Im 18. und 19. Jahrhundert verfiel die Anlage zunehmend. 1901 erfolgte eine Restaurierung der Ruine, die heute noch den dreigeschossigen Palas, Reste der Ringmauer und den Eingangsbereich zeigt. Die Ruine liegt am Ortsrand von Lehrbach, einem Stadtteil von Kirtorf.
Neben der Burgruine befindet sich in Lehrbach eine kleine Kapelle, der Chorraum der ehemaligen Kirche. Die heutige Kirche wurde 1896 im neugotischen Stil erbaut. Gegen Ende des 19. Jahrhunderts entstand auf dem Gelände des ehemaligen Guts ein neues Herrenhaus, das Schloss Lehrbach, errichtet von Freiherr Max von Günderode.
Die Herren von Lehrbach leisteten Burgmannsdienste für das Reichsstift Fulda und die Landgrafen von Hessen, hatten seit 1627 auch weibliche Erbberechtigte und gehörten zu den bedeutenden Adelsfamilien der Region. Das Lehen verblieb bis zum Aussterben der Familie im Jahr 1862.

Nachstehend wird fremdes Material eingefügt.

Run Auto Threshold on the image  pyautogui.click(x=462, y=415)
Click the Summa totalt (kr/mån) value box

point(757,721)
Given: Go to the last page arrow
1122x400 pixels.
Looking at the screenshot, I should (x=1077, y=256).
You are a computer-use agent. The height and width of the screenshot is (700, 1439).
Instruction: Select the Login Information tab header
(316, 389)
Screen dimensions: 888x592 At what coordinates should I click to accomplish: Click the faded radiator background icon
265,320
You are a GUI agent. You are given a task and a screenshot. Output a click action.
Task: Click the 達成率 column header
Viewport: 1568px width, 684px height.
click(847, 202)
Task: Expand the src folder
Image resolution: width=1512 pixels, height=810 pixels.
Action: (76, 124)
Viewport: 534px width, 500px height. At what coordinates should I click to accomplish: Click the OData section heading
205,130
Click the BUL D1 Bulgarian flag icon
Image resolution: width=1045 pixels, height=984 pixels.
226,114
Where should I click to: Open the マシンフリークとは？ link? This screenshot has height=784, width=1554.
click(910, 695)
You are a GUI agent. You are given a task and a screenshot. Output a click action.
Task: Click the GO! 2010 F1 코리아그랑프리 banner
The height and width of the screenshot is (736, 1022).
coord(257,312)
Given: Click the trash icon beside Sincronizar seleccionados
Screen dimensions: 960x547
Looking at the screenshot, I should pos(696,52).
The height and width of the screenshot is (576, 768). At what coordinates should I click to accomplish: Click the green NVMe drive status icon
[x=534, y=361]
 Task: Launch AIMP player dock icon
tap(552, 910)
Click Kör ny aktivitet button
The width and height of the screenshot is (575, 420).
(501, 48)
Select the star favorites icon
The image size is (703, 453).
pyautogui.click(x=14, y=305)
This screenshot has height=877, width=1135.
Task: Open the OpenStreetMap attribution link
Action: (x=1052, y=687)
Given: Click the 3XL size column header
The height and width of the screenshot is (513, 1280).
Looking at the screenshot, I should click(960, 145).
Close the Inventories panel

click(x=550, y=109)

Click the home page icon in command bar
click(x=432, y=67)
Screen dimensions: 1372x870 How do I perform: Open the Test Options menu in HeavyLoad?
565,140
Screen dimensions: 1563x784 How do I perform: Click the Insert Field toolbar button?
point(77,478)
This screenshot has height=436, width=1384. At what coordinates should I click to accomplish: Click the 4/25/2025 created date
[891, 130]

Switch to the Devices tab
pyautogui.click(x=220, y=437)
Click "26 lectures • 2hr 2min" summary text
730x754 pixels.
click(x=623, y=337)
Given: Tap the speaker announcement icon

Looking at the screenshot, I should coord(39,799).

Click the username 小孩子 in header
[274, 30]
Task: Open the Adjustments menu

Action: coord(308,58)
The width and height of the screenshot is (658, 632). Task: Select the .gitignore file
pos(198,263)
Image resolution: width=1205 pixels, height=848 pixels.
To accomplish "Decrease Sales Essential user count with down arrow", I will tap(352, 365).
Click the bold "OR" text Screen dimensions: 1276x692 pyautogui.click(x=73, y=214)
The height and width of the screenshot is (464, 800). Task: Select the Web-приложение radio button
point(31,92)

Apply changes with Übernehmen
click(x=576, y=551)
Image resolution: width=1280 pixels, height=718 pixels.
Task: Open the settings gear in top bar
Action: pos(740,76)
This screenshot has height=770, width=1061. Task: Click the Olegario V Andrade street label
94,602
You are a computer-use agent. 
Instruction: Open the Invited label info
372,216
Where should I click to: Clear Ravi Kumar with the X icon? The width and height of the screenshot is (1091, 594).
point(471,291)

Lehrbach ist heute ein ruhiger Ort mit liebevoll restaurierten Fachwerkhäusern, umgeben von reichhaltiger Natur. Die Burgruine sowie die Kapelle sind öffentlich zugänglich und erinnern an die mittelalterliche Geschichte und den Adelssitz, der die Region über Jahrhunderte prägte.